I'm trying to use Hdfs sensor operator in Airflow to trigger the next tasks based on the file arrival in the given path. But, when I deploy the dag, getting the error as

Broken DAG: [/usr/local/airflow/dags/test_sensor_dag.py] invalid syntax (client.py, line 1473) Code:

from airflow import DAG
from airflow.sensors.hdfs_sensor import HdfsSensor
from datetime import datetime


default_args = {'owner': 'airflow',
                'depends_on_past': False,
                'provide_context': True,
                'start_date': datetime(2020, 3, 19, 0, 0),
                'email': ['hr@***.com'],
                'email_on_failure': True,
                'email_on_retry': False,
                'retries': 0,
                'concurrency': 1
                }

# run it daily at 6AM
schedule_interval = '00 6 * * *'

dag_name = 'test_sensor_dag'

dag = DAG(
    dag_id=dag_name,
    default_args=default_args,
    schedule_interval=schedule_interval)

source_data_sensor = HdfsSensor(
    task_id='source_data_sensor',
    filepath='/data/test/file.csv',
    poke_interval=10,
    timeout=5,
    dag=dag
).poke()

success_notification = EmailOperator(to=['hr@***.com'], task_id='success_notification',
                                     subject='[Success:] test for {{ ds }}',
                                     html_content='Successfully ran the DAG',
                                     dag=dag)

source_data_sensor
success_notification.set_upstream(source_data_sensor)
3

3 Answers

0
votes

You don't need to call .poke() in your code, airflow executes the poke function at runtime

0
votes

Running the following sequence of commands worked for me while installing airflow:

   pip install snakebite-py3
   pip install azure-storage>=0.34.0,<0.37.0
   pip install 'apache-airflow[all]'

UPDATE: Better still, if youre not using azure just install the packages needed from airflow packages.
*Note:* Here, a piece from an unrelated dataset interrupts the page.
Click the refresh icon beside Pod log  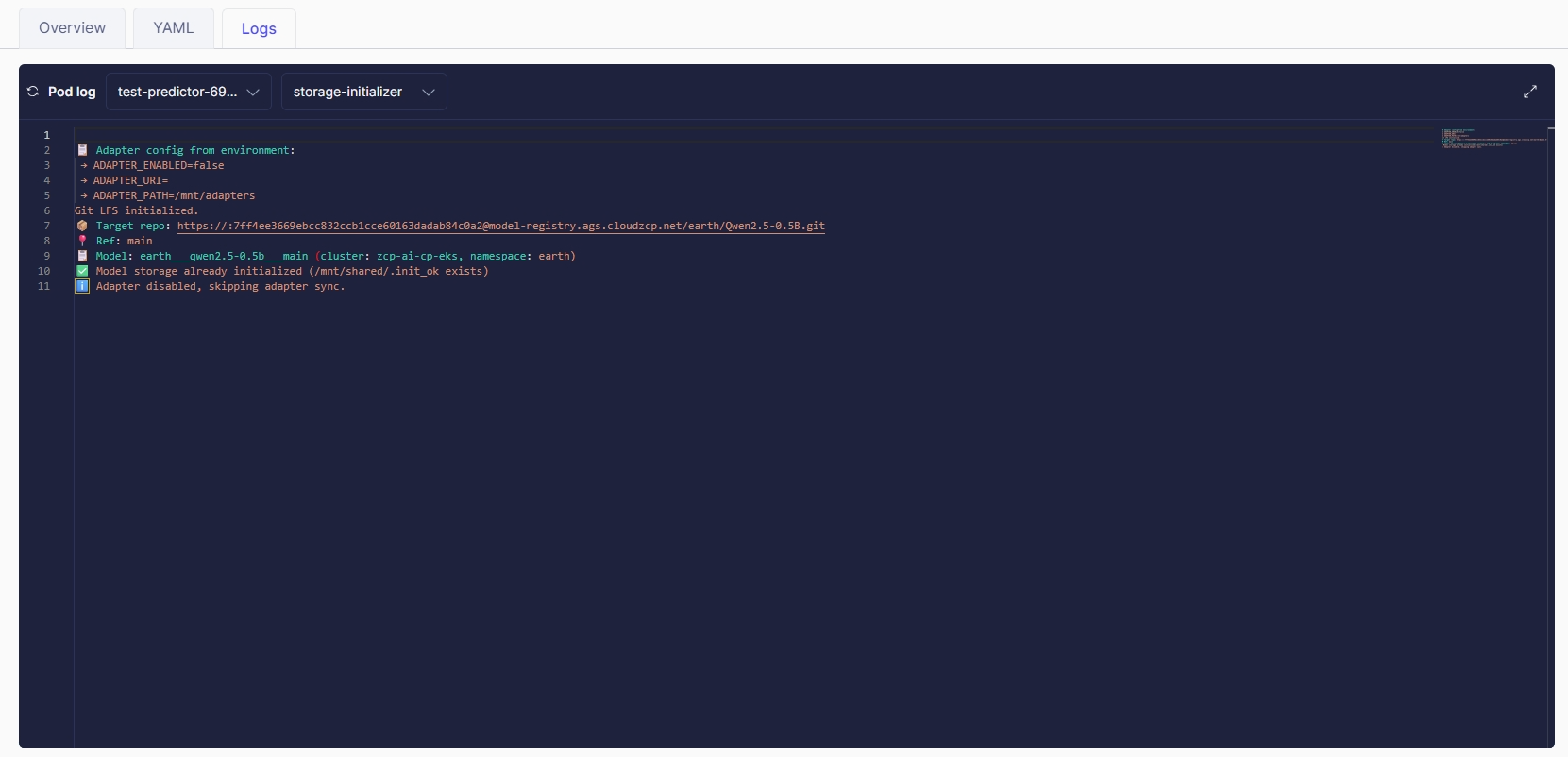32,92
However, installing snakebite is a must

0
votes

Your problem isnt poke or things like that, if you have your hdfs provider installed correctly just make your dag simpler(only put your hdfs sensor task and remove email stuff) and run it again, then provide more of your error.

FYI: client.py as you know, is related to HTTP and XMLRPC stuff, so you can simply check it in your cnf file and make sure you have provided correct config in correct form and syntax and run it again. also make sure you are following best practices to avoid bad imports.